Post Syndicated from Netflix Technology Blog original https://netflixtechblog.com/hyper-scale-vpc-flow-logs-enrichment-to-provide-network-insight-e5f1db02910d

How Netflix is able to enrich VPC Flow Logs at Hyper Scale to provide Network Insight

By Hariharan Ananthakrishnan and Angela Ho

The Cloud Network Infrastructure that Netflix utilizes today is a large distributed ecosystem that consists of specialized functional tiers and services such as DirectConnect, VPC Peering, Transit Gateways, NAT Gateways, etc. While we strive to keep the ecosystem simple, the inherent nature of leveraging a variety of technologies will lead us to complications and challenges such as:

  • App Dependencies and Data Flow Mappings: Without understanding and having visibility into an application’s dependencies and data flows, it is difficult for both service owners and centralized teams to identify systemic issues.
  • Pathway Validation: Netflix velocity of change within the production streaming environment can result in the inability of services to communicate with other resources.
  • Service Segmentation: The ease of the cloud deployments has led to the organic growth of multiple AWS accounts, deployment practices, interconnection practices, etc. Without having network visibility, it’s not possible to improve our reliability, security and capacity posture.
  • Network Availability: The expected continued growth of our ecosystem makes it difficult to understand our network bottlenecks and potential limits we may be reaching.

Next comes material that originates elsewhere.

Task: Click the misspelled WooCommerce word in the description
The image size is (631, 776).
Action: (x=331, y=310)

Cloud Network Insight is a suite of solutions that provides both operational and analytical insight into the Cloud Network Infrastructure to address the identified problems. By collecting, accessing and analyzing network data from a variety of sources like VPC Flow Logs, ELB Access Logs, Custom Exporter Agents, etc, we can provide Network Insight to users through multiple data visualization techniques like Lumen, Atlas, etc.

VPC Flow Logs

VPC Flow Logs is an AWS feature that captures information about the IP traffic going to and from network interfaces in a VPC. At Netflix we publish the Flow Log data to Amazon S3. Flow Logs are enabled tactically on either a VPC or subnet or network interface. A flow log record represents a network flow in the VPC. By default, each record captures a network internet protocol (IP) traffic flow (characterized by a 5-tuple on a per network interface basis) that occurs within an aggregation interval.

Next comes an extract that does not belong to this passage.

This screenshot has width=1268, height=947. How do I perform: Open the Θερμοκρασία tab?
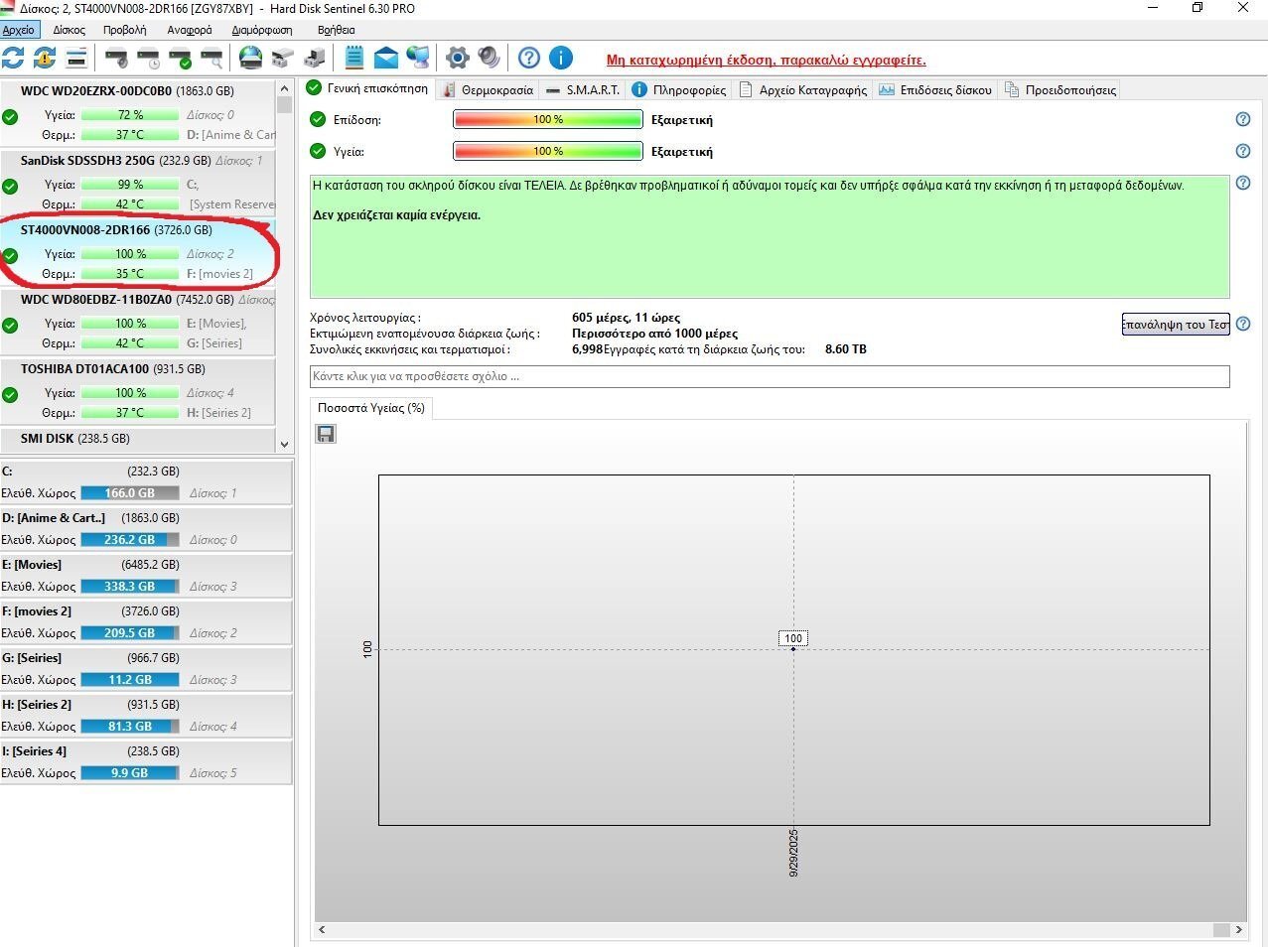488,89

version vpc-id subnet-id instance-id interface-id account-id type srcaddr dstaddr srcport dstport pkt-srcaddr pkt-dstaddr protocol bytes packets start end action tcp-flags log-status
3 vpc-12345678 subnet-012345678 i-07890123456 eni-23456789 123456789010 IPv4 43416 5001 6 568 8 1566848875 1566848933 ACCEPT 2 OK

The IP addresses within the Cloud can move from one EC2 instance or Titus container to another over time. To understand the attributes of each IP back to an application metadata Netflix uses Sonar. Sonar is an IPv4 and IPv6 address identity tracking service. VPC Flow Logs are enriched using IP Metadata from Sonar as it is ingested.

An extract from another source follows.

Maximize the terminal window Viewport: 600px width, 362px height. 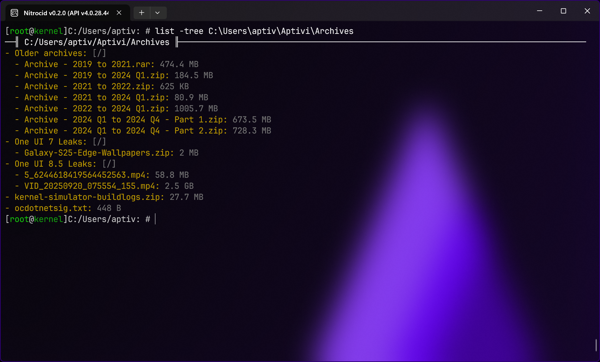point(563,11)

With a large ecosystem at Netflix, we receive hundreds of thousands of VPC Flow Log files in S3 each hour. And in order to gain visibility into these logs, we need to somehow ingest and enrich this data.

So how do we ingest all these s3 files?

At Netflix, we have the option to use Spark as our distributed computing platform. It is easier to tune a large Spark job for a consistent volume of data. As you may know, S3 can emit messages when events (such as a file creation events) occur which can be directed into an AWS SQS queue. In addition to the s3 object path, these events also conveniently include file size which allows us to intelligently decide how many messages to grab from the SQS queue and when to stop. What we get is a group of messages representing a set of s3 files which we humorously call “Mouthfuls”. In other words, we are able to ensure that our Spark app does not “eat” more data than it was tuned to handle.

We named this library Sqooby. It works well for other pipelines that have thousands of files landing in s3 per day. But how does it hold up to the likes of Netflix VPC Flow Logs that has volumes which are orders of magnitude greater? It didn’t. The primary limitation was that AWS SQS queues have a limit of 120 thousand in-flight messages. We found ourselves needing to hold more than 120 thousand messages in flight at a time in order to keep up with the volumes of files.


There are multiple ways you can solve this problem and many technologies to choose from. As with any sustainable engineering design, focusing on simplicity is very important. This means using existing infrastructure and established patterns within the Netflix ecosystem as much as possible and minimizing the introduction of new technologies.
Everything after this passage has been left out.